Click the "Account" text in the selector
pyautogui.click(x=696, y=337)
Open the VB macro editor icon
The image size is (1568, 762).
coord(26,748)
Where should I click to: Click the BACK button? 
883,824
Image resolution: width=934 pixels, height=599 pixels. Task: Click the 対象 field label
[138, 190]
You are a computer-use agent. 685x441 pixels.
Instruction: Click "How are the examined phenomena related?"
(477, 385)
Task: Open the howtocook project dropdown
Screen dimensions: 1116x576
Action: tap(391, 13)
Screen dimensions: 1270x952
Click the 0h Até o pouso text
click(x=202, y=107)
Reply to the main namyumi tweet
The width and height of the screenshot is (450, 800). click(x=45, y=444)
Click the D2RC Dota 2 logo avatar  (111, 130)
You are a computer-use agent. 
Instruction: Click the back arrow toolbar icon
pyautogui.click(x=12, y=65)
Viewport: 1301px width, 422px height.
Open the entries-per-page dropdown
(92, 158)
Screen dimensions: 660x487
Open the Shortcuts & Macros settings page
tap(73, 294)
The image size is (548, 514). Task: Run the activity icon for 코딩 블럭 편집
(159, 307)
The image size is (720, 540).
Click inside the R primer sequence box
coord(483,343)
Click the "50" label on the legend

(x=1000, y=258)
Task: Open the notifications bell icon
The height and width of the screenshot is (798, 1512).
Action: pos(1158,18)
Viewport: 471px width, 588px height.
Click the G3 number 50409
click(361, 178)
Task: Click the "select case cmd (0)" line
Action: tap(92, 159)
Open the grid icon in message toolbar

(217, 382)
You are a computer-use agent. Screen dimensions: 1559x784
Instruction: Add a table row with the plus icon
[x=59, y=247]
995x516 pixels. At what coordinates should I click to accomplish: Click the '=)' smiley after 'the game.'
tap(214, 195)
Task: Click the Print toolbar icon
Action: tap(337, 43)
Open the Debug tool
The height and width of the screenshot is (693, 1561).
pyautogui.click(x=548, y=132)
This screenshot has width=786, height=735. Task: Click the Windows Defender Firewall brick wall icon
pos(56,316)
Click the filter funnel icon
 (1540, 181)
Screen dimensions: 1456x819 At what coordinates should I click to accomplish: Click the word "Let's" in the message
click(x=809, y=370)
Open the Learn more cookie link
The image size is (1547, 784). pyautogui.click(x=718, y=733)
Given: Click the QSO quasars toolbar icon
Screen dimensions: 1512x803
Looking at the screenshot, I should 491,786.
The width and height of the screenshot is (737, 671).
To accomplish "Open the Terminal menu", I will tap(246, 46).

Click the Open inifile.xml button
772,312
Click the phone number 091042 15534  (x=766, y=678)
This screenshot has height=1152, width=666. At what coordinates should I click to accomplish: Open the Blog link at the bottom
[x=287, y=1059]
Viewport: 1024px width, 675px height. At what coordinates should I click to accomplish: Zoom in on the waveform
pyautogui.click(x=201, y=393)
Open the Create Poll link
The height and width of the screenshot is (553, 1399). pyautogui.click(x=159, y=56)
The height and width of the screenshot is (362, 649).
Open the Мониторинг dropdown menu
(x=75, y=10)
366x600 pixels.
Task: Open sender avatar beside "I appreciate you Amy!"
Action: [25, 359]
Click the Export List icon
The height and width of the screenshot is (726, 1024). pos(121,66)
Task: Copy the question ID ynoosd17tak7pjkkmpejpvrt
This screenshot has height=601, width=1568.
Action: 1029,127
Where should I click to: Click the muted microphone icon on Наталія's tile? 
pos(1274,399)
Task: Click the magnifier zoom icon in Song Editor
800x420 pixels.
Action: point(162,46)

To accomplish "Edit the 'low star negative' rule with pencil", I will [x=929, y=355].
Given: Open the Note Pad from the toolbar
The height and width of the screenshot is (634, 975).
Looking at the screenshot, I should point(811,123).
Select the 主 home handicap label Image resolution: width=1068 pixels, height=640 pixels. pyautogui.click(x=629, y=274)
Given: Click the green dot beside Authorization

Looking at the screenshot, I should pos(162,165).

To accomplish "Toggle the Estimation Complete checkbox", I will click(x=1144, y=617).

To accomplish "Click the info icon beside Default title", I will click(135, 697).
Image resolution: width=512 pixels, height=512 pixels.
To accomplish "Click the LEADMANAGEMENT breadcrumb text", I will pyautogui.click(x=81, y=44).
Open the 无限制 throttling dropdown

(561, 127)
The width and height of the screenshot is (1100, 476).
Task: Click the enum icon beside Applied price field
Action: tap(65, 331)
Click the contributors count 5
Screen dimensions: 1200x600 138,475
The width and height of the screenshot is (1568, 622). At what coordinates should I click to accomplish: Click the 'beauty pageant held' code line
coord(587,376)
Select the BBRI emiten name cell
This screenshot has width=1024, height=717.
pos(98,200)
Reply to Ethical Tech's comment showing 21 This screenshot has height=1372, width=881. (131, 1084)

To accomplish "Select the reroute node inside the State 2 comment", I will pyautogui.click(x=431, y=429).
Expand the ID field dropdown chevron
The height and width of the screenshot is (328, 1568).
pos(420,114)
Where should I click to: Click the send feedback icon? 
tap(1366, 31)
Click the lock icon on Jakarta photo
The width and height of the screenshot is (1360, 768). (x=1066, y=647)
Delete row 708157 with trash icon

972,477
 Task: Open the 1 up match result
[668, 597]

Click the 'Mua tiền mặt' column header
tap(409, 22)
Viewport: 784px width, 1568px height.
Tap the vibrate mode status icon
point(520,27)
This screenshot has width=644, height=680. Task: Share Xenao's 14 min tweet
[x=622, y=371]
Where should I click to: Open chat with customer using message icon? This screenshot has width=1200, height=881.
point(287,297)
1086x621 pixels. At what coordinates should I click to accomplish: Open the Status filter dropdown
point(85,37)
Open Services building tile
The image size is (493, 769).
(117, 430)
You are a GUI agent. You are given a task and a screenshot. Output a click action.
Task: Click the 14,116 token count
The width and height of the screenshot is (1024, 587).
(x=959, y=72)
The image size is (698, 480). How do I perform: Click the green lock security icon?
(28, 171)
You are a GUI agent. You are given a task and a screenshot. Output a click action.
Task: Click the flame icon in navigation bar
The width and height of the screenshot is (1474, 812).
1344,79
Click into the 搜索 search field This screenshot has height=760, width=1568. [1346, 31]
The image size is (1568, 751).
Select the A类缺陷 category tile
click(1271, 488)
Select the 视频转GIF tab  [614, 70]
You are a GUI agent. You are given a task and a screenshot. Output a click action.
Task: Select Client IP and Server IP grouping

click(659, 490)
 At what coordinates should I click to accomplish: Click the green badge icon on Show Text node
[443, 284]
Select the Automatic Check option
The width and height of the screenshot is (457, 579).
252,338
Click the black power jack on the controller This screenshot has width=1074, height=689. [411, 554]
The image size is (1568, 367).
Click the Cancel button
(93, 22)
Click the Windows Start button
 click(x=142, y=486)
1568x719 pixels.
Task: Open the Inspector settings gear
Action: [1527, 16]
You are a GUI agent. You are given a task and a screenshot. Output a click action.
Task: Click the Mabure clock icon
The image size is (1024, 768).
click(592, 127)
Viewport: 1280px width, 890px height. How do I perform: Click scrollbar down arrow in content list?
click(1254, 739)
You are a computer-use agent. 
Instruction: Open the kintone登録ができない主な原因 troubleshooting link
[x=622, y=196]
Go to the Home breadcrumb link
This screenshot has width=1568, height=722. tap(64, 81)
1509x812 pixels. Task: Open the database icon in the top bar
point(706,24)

*Your assignment*: Copy back the listing above exactly, but only from the line with "Open the Мониторинг dropdown menu" through the line with "Task: Copy the", both ends included.

*Answer below*:
Open the Мониторинг dropdown menu
(x=75, y=10)
366x600 pixels.
Task: Open sender avatar beside "I appreciate you Amy!"
Action: [25, 359]
Click the Export List icon
The height and width of the screenshot is (726, 1024). pos(121,66)
Task: Copy the question ID ynoosd17tak7pjkkmpejpvrt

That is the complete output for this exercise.